En la actualidad, sobre todo en occidente, se ha convertido en moneda corriente la idea de que una de las religiones es monoteísta, lo que incluso lleva a la equiparación del monoteísmo con la forma más normal de religión. Sin embargo, conviene darse cuenta de que, en la historia de las religiones, el monoteísmo es más bien un caso aislado y casi excepcional. La fe de Israel es monoteísta porque entiende, frente a las religiones, que la realidad no es divina, y que por tanto tampoco pueden ser divinos los poderes que se constituyen en esa realidad. La realidad es más bien criatura de Dios, y en cuanto criatura está radicalmente «secularizada». Pero no se trata de una secularización que simplemente sustituye unos poderes por otros. Se trata de una secularización radical, que entiende que las cosas reales, como meras criaturas, no disponen de una autoridad propia a la que el ser humano haya de estar sometido. Frente a las religiones de su entorno, Israel proclama que los astros todos, y las realidades todas, están al servicio del ser humano.

Creados para la libertad

Y esto significa entonces que, desde el punto de vista de la fe de Israel, el ser humano ha sido creado para la libertad.
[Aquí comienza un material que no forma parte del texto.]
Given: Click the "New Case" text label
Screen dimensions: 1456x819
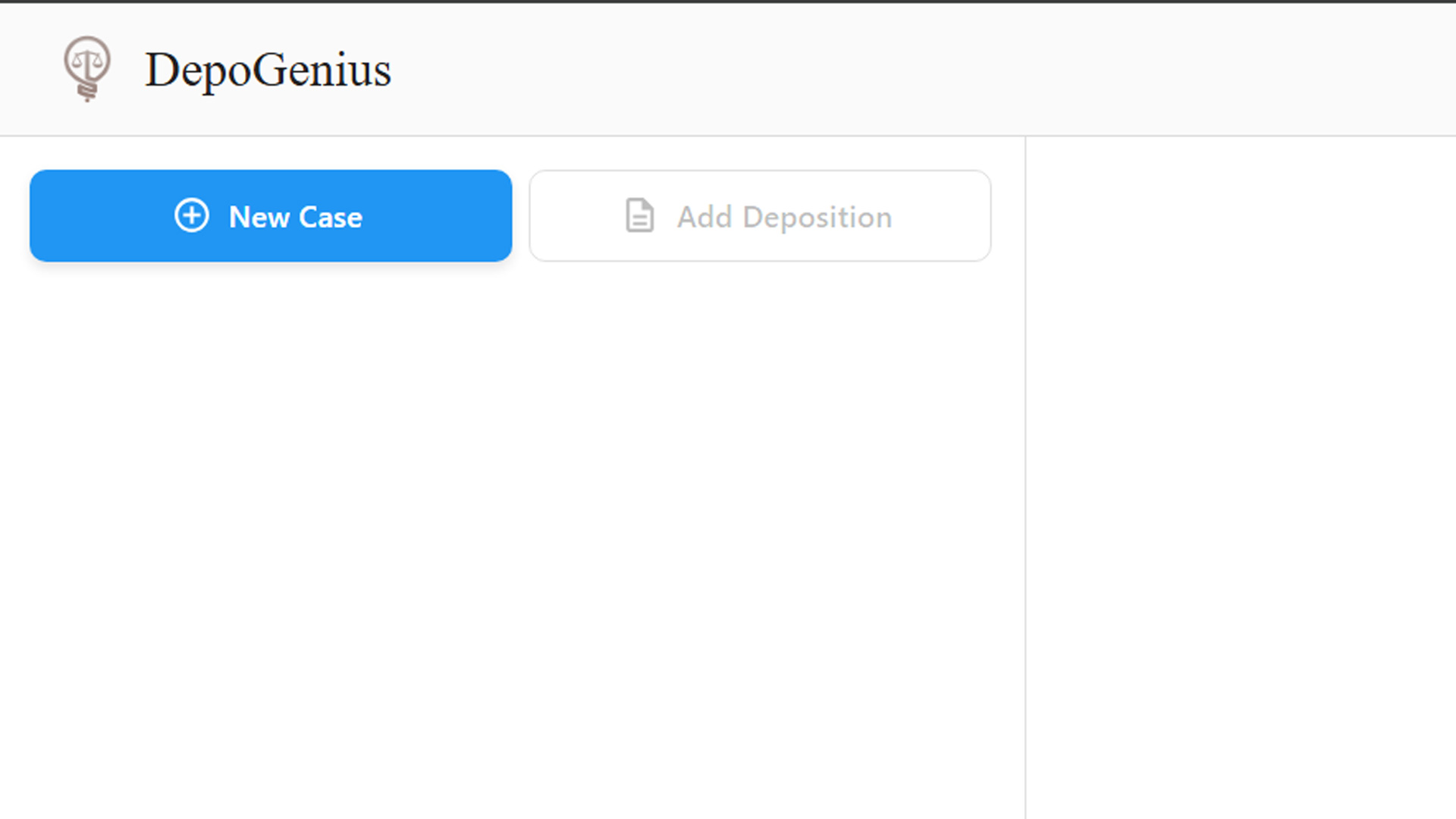Looking at the screenshot, I should pyautogui.click(x=295, y=218).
La humanidad se encuentra, desde este punto de vista, en una peculiar posición. Por una parte, el ser humano es criatura, y en este sentido se encuentra situado bajo la autoridad del Dios creador. Pero por otro lado, el ser humano es imagen y semejanza del mismo Dios. Así como el Creador es libre de su creación, también el ser humano es libre de todas las cosas reales, y está llamado a ejercer su soberanía sobre ellas. En este sentido, el ser humano es el mayordomo de la creación, destinado a cuidar de ella, y a gobernarla.

Y esto significa, paradójicamente, que el ser humano puede realizar un movimiento propio y exclusivo de su condición: el pecado. La libertad humana es un bien tan esencial en la creación, que el Creador parece haber preferido esa libertad a todos los bienes que se podrían salvaguardar conculcando nuestra libertad. El ser humano, creado a imagen y semejanza de Dios, puede decir «no» a su Creador.

Sin embargo, es importante observar que este «no» tiene una peculiar estructura. El rechazo humano a la autoridad de Dios consiste en la sustitución del regalo por el mérito. El ser humano no acepta el don gratuito de la creación, sino que ilusamente quiere vivir de los resultados («frutos»), buenos o malos, de sus propias acciones.

Ciertamente, ésta es la fuente última de todos los males: el miedo a Dios como juez evaluador, la culpabilización recíproca, la utilización de los demás para producir resultados, la vida sin sentido, embarcada en una lógica imparable de producción. O, también, la competencia, la venganza, o la culpa. Incluso toda forma de religión sacrificial (valga la tautología) obedece a la misma pretensión humana de justificarse ante la divinidad mediante los resultados de sus propias acciones, o de fundirse con la divinidad para incrementar su dominio sobre su propio destino.

En todos los casos, agudamente descritos en los relatos del libro del Génesis, acecha en el fondo la misma lógica retributiva y meritoria, que pretende la justificación de la propia vida por los resultados de las propias acciones.